PROPOSED REVALUATION NECESSARY FOR MORE EQUITABLE RATES REDISTRIBUTION
23 January 2013Non-domestic property occupiers across Northern Ireland should note that a revaluation for rating purposes of all non-domestic properties locally will take effect on 1 April 2015. Its purpose is to rebalance rates liabilities and will apply to some 72,000 properties, however, there will be losers as well as winners.
A basic requirement of any tax is that it is fair: the distribution of business rates liability in Northern Ireland is far from fair. Rates liability is based on the rateable value or Net Annual Value of business premises intended rental values at a particular point in time. The last revaluation in Northern Ireland took effect on 1 April 2003 and was based on rental values at 1 April 2001. In the interim there has been a considerable shift in the fortunes of some locations and property types relative to others. Regular revaluations are needed to take account of these movements in value in order to redistribute rates burdens equitably.

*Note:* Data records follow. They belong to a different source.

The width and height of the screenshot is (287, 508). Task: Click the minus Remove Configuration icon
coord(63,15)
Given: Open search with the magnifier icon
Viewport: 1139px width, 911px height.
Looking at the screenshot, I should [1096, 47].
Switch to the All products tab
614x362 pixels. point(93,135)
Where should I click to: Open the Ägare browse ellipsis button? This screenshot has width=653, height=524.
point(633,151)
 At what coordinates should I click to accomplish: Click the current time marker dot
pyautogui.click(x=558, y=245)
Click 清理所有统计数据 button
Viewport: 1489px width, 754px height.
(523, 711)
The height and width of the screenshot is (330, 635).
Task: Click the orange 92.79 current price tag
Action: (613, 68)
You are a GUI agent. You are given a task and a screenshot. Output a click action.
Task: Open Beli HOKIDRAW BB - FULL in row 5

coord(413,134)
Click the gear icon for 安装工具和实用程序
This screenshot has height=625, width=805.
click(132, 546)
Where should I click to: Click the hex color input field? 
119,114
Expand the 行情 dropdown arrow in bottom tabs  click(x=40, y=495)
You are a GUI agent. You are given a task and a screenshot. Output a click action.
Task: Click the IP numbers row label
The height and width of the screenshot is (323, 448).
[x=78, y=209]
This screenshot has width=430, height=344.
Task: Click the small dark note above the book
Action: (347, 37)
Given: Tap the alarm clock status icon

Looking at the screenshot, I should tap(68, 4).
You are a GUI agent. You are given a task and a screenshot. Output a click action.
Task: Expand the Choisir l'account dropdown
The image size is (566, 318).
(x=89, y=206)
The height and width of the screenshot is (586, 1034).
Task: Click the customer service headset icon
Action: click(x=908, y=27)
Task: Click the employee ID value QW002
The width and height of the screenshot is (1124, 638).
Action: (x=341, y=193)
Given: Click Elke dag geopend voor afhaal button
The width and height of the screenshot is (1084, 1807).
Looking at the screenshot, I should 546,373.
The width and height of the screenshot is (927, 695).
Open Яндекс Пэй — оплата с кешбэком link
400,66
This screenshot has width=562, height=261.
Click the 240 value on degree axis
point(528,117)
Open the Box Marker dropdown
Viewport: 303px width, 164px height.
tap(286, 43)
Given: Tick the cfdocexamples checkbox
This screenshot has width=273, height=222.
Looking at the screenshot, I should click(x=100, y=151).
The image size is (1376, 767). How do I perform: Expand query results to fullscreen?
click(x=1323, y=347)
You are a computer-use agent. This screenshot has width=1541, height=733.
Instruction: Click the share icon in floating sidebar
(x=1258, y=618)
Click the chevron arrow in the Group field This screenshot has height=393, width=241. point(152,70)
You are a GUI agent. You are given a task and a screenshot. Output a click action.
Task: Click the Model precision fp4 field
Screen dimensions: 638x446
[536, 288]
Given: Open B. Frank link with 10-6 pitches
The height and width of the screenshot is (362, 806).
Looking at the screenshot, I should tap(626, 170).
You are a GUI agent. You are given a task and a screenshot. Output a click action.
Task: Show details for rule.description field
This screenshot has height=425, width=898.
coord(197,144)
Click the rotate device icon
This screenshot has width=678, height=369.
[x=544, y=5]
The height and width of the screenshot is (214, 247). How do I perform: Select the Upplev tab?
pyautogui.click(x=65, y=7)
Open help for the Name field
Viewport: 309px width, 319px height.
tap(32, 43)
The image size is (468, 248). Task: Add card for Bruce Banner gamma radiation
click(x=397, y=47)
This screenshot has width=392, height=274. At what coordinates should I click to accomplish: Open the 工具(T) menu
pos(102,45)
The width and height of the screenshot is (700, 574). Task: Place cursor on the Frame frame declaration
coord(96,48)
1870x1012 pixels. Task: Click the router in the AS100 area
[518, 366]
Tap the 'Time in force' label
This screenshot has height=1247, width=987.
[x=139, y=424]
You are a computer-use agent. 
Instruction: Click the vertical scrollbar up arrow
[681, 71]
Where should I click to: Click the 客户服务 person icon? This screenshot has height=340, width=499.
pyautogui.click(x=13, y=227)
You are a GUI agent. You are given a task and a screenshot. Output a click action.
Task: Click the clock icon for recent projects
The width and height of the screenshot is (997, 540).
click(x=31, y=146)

Without regular revaluations, the relationship between rental value and rates liability becomes ever more tenuous resulting in some occupiers within lower value locations paying too much and effectively subsidising businesses in higher value locations. In 2009, the Finance Minister, Sammy Wilson, postponed a revaluation which had been proposed for April 2010 based on rental values at April 2008. Allegedly, the severe economic downturn destabilising the commercial property market would have precluded the compilation of a fair, defensible list. Of course, economic conditions deteriorated more than anticipated resulting in rental values collapsing in almost every property sector and location.
Ironically, the rates burden is one of the reasons why rents have fallen so dramatically, particularly in Belfast city centre. When the 2003 list was produced, Donegall Place, home to well known retailers including Marks & Spencer, Boots and Next, was the most valuable floor space in Northern Ireland. Consequently, it was allotted the highest valuations. However, retailers have a budget for total occupational costs, and with rates accounting for most of this, little remains for rent. As a result, peak to current rental levels in Donegall Place have dropped by as much as 80% and some landlords are allowing retailers to occupy premises rent-free just to avoid incurring vacant rates liability. It is evident that the current distribution of rates liability has distorted the property market, which cannot prevail. Clearly, there are knock-on effects relating to the wider property market calling the credibility of rates into question.
The proposed revaluation will be the most challenging ever performed by Land & Property Services. The property market has never been more unstable. In many cases, rental evidence will be limited and often distorted by incentives such as rent-free periods, turnover top-up rents, etc. Establishing reliable rental tones on which to base valuations will be difficult, however, deferring the revaluation is simply not an option. In fairness, Land & Property Services and the Finance Minister have given public assurances that the revaluation will not be deferred so businesses should start to plan for potentially significant shifts in liability post April 2015.
Given the almost universal downward pressure on rents in recent years, it is likely that many rateable valuations will reduce. However, it would be wrong to assume that as valuations fall, rates liability will also reduce. Non domestic rates currently contribute around £550 million per annum towards providing services including roads, hospitals, schools and local services provided by district councils. That revenue stream will need to continue meaning that as rateable values fall, the rate in the pound multiplier will increase to compensate. Whilst it is too early to make detailed predictions, one of the biggest shifts in liability will undoubtedly be from town/city centre retail to out of town retail and supermarkets. Whilst out of town retailers and landlords will not welcome this, it will be a tonic for our towns/city centres and hopefully help efforts to revive these traditional centres of commerce that have suffered the most in recent years.